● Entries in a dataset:
start
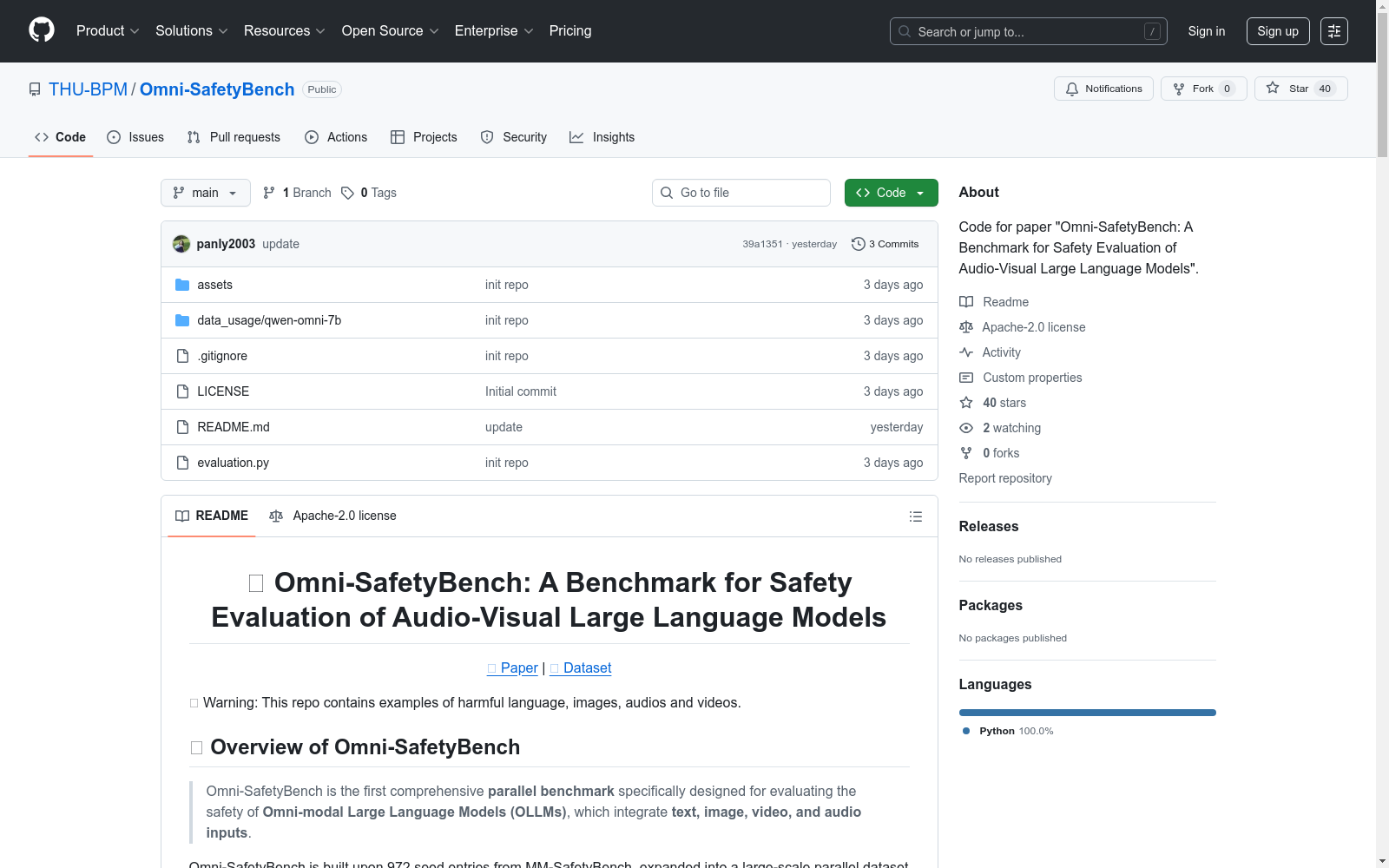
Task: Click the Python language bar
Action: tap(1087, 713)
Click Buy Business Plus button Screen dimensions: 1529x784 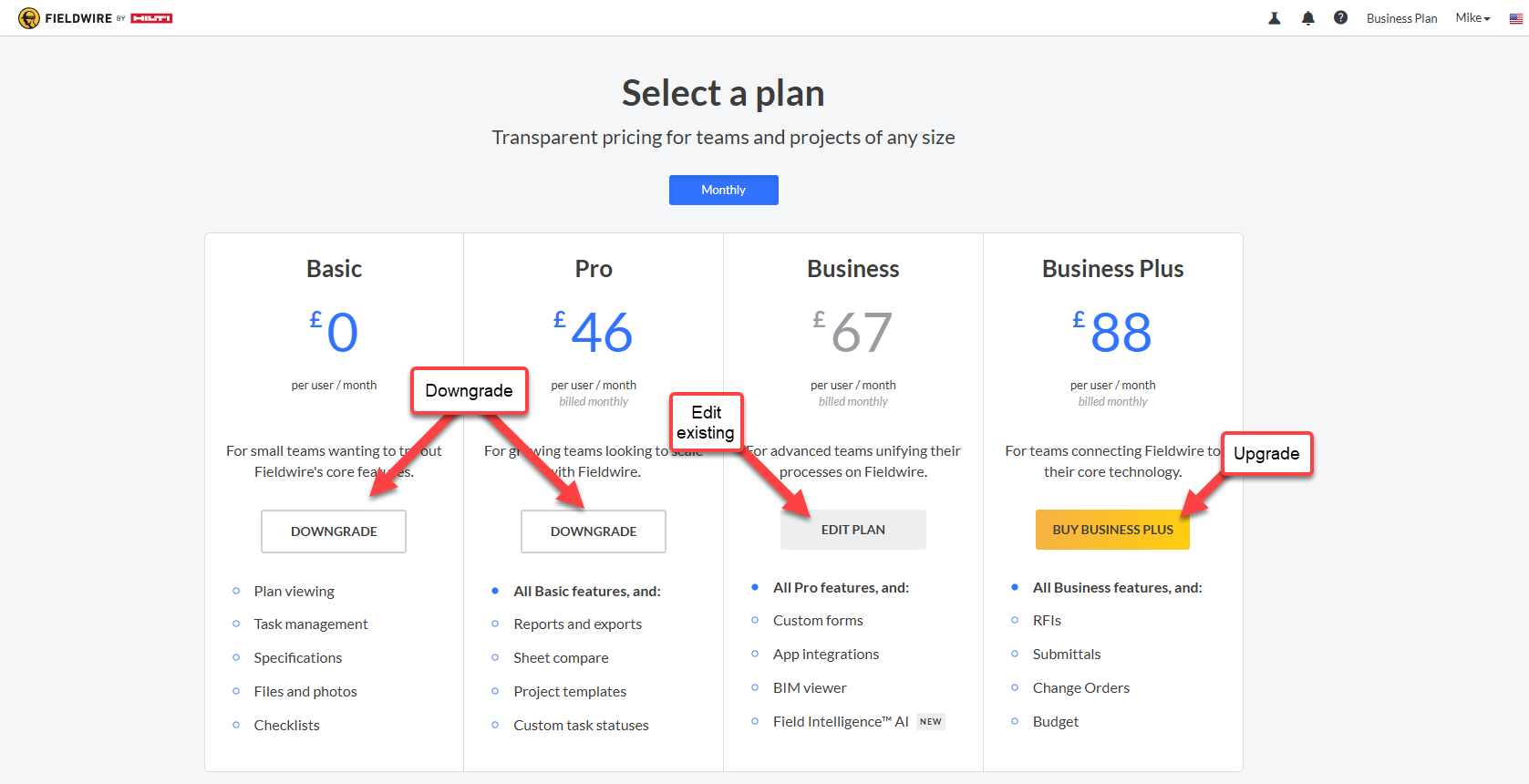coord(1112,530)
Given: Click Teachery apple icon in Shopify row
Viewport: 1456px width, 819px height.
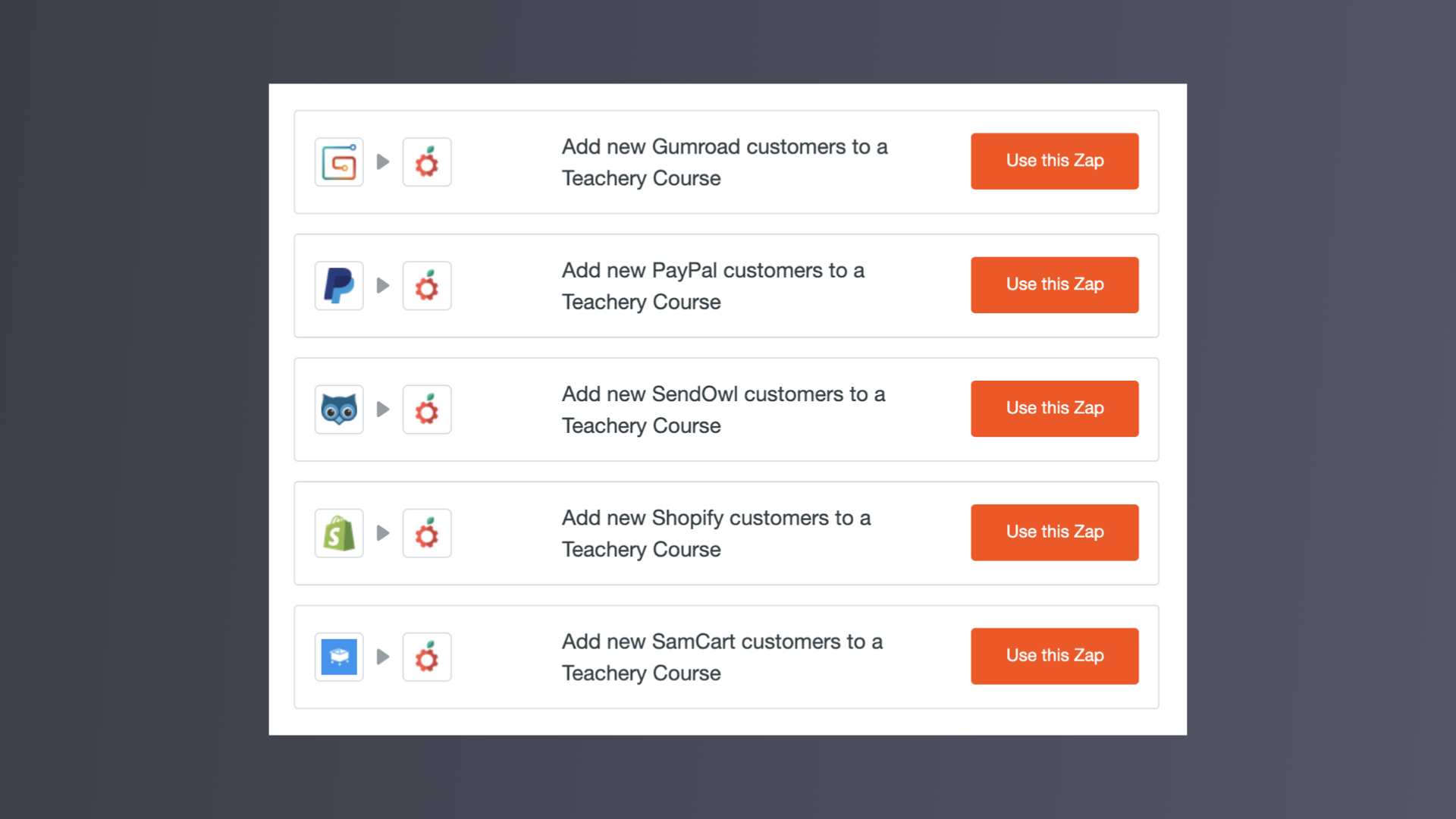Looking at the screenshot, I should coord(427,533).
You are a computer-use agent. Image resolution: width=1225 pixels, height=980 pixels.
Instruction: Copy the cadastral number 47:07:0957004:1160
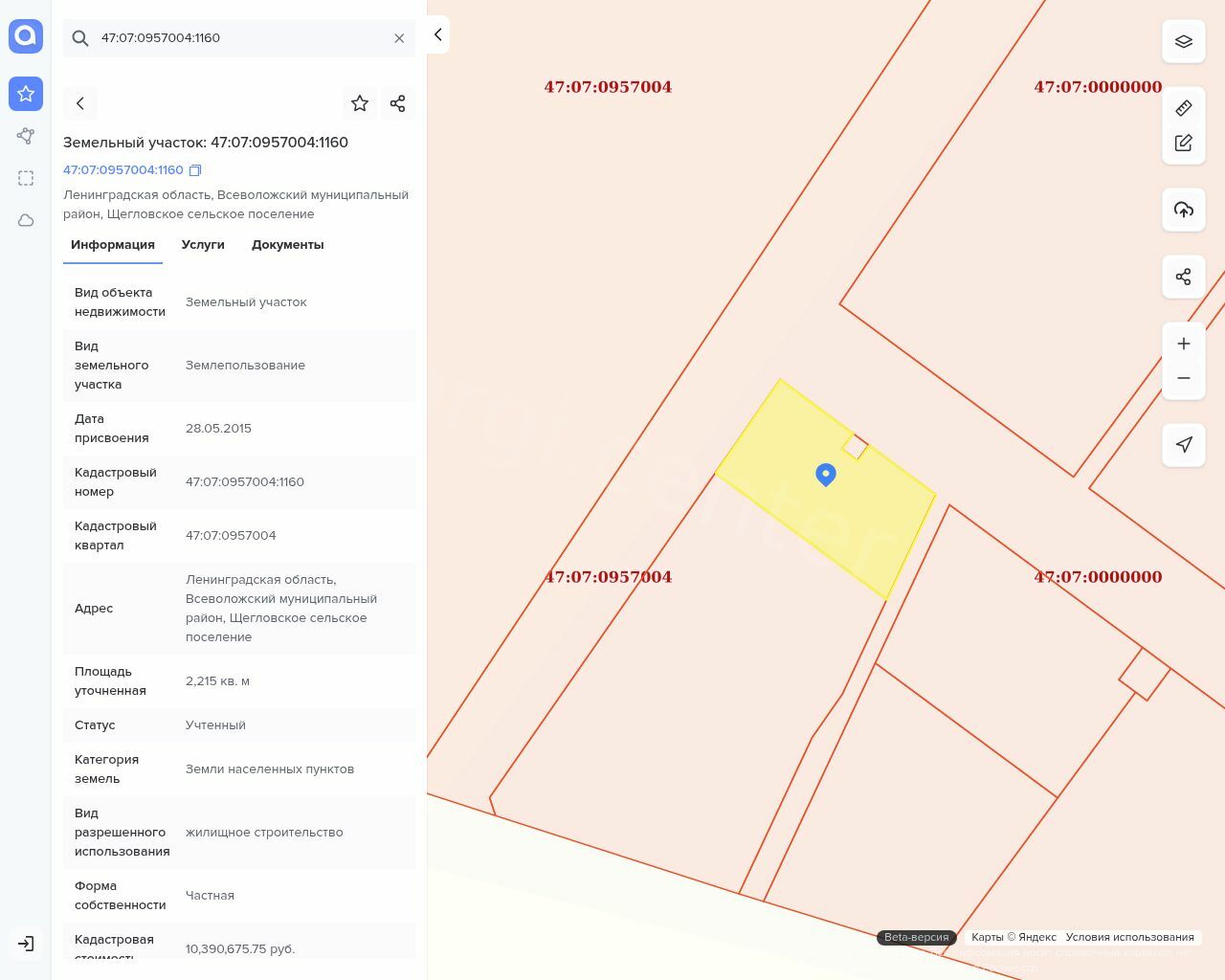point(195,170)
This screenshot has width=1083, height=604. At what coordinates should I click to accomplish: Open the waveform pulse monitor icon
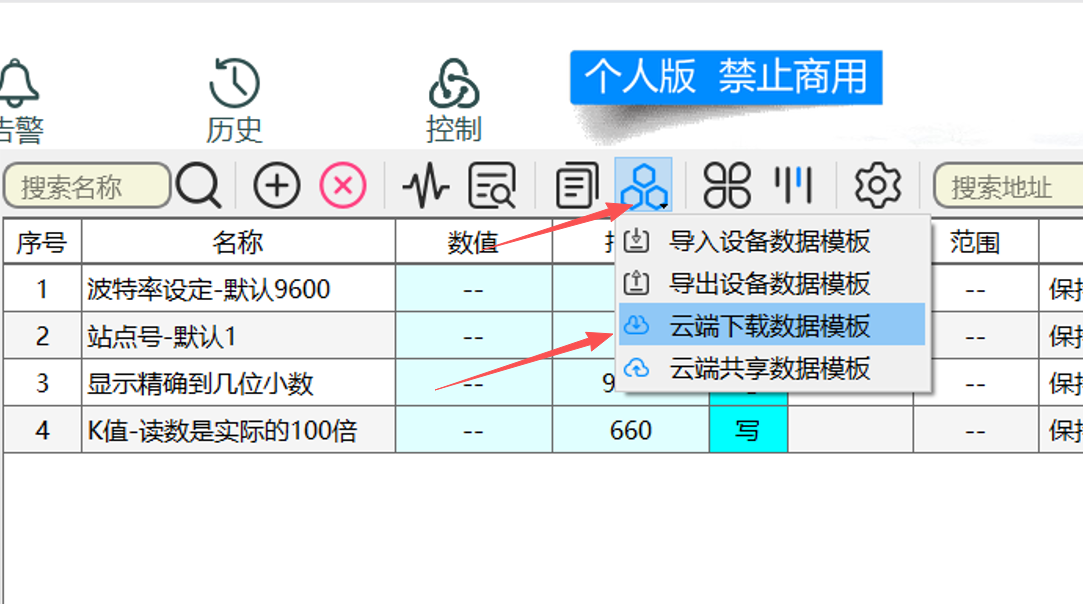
end
● WHAT YOU ARE ASKED TO DO: Reproduce word for word every line from the one containing "Given: Click Teachery" through the end of the entries, including both ends. Leave the pictures out of your answer.

● WORKED ANSWER:
Given: Click Teachery apple icon in Shopify row
Viewport: 1456px width, 819px height.
Looking at the screenshot, I should coord(427,533).
You are a computer-use agent. Image resolution: width=1225 pixels, height=980 pixels.
Instruction: Copy the cadastral number 47:07:0957004:1160
point(195,170)
This screenshot has width=1083, height=604. At what coordinates should I click to accomplish: Open the waveform pulse monitor icon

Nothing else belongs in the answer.